▶ [Your instructions] Only the lines below from the one that contains "Image resolution: width=601" through the one that contains "Click Import mail and contacts link" should appear in your answer, exact and without pictures.

▶ [Recorded information]
· · · ·

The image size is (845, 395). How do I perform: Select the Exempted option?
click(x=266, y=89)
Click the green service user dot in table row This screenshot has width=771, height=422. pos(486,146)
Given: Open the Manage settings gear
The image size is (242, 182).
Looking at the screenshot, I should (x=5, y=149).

· · · ·

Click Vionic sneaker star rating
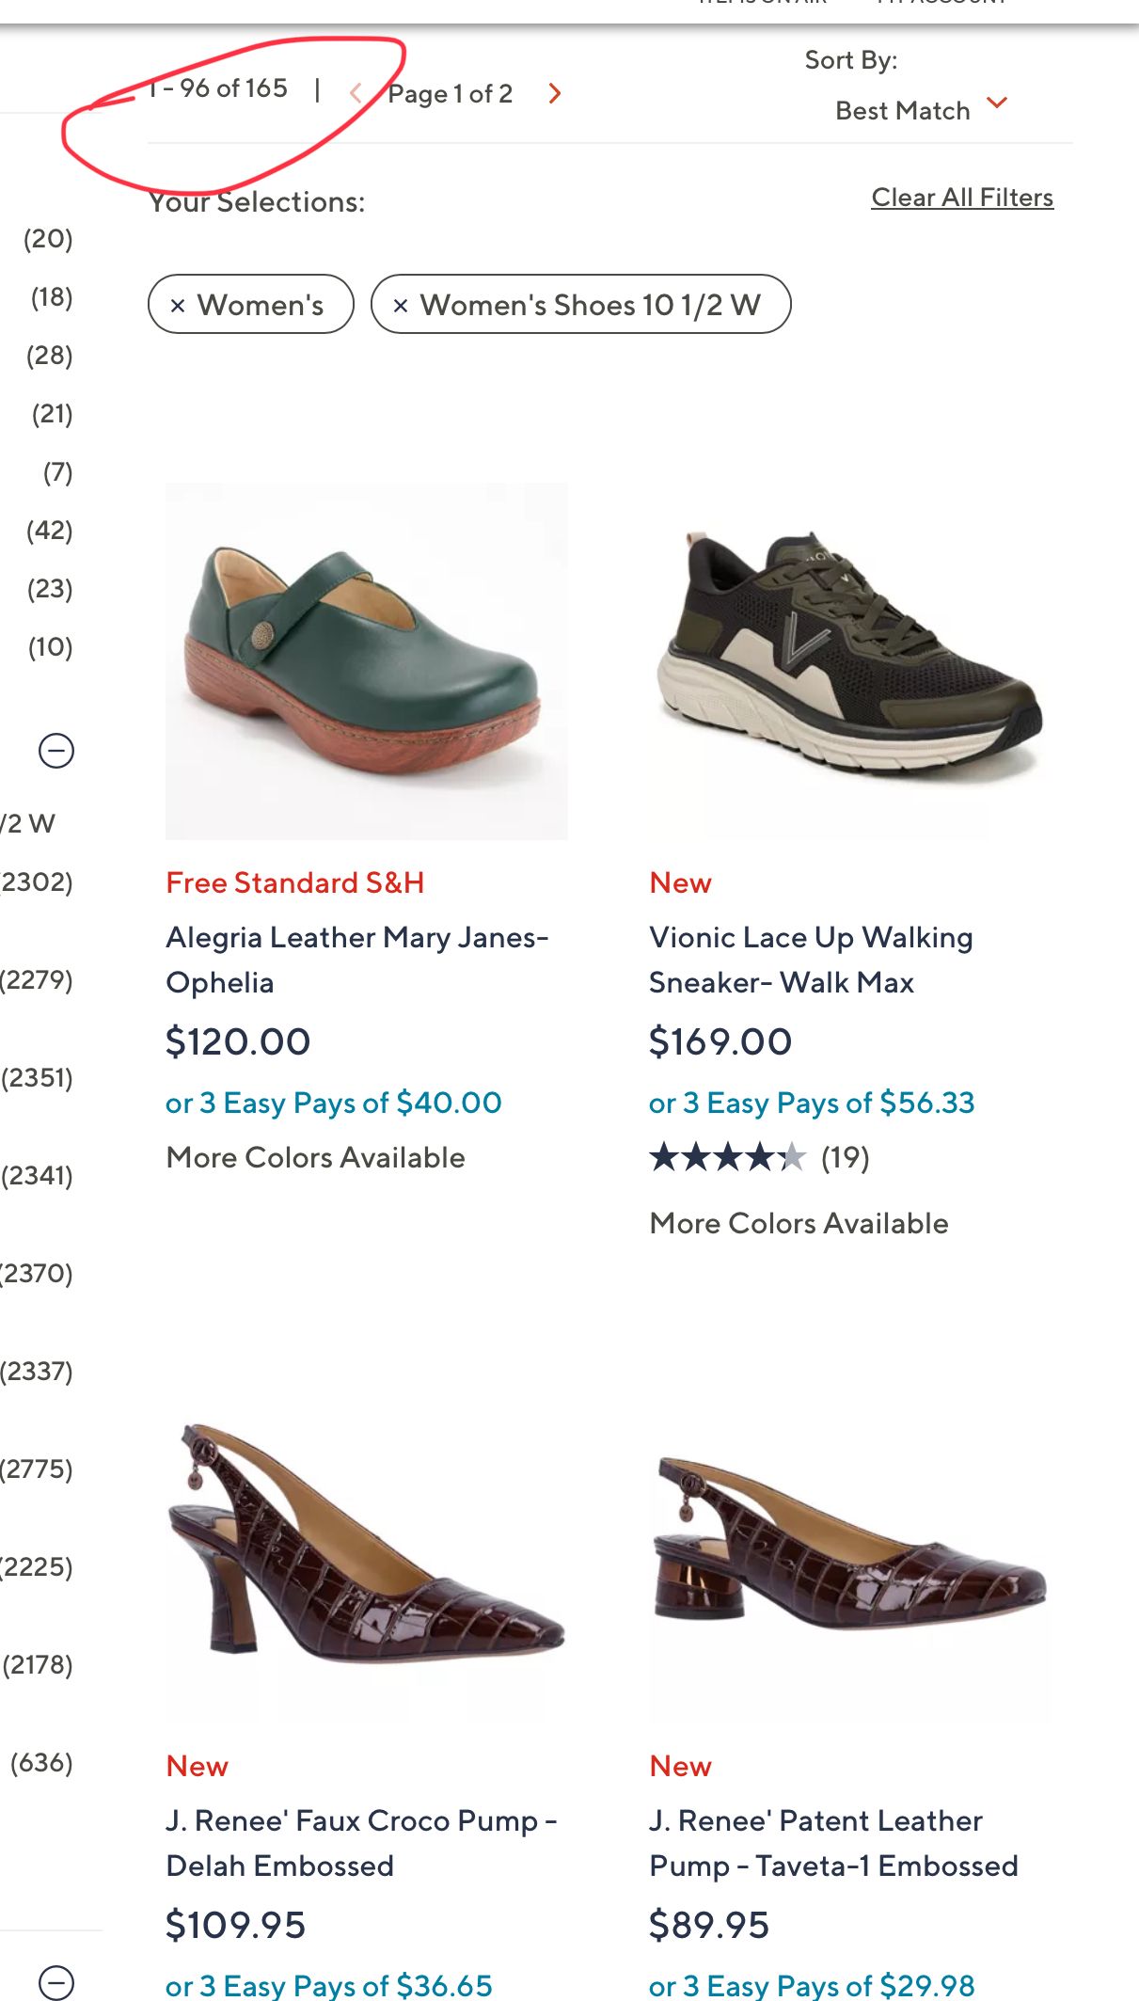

· · · ·

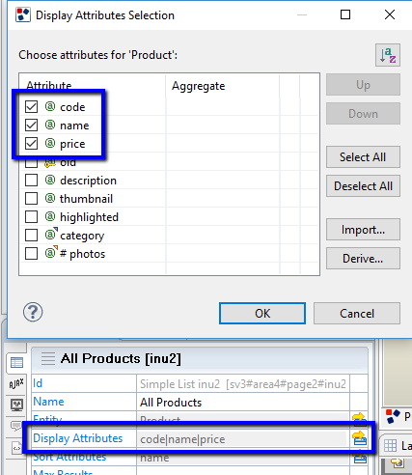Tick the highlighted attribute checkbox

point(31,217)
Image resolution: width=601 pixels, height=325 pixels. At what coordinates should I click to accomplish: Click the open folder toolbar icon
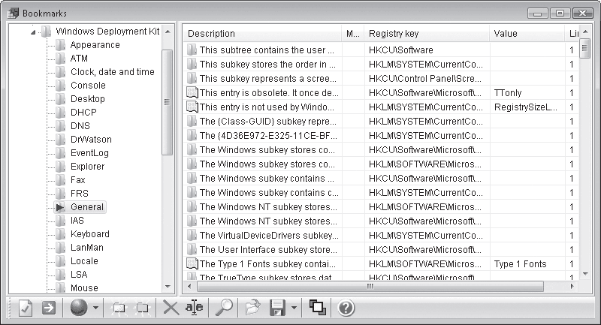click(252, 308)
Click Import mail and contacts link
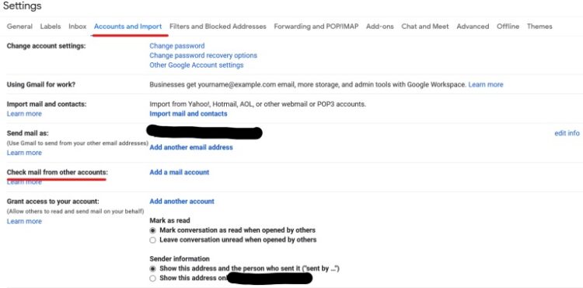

· · · ·

▶ [Task result]
Image resolution: width=601 pixels, height=325 pixels. At what coordinates should I click to accomplish: Click the open folder toolbar icon
click(252, 308)
Click Import mail and contacts link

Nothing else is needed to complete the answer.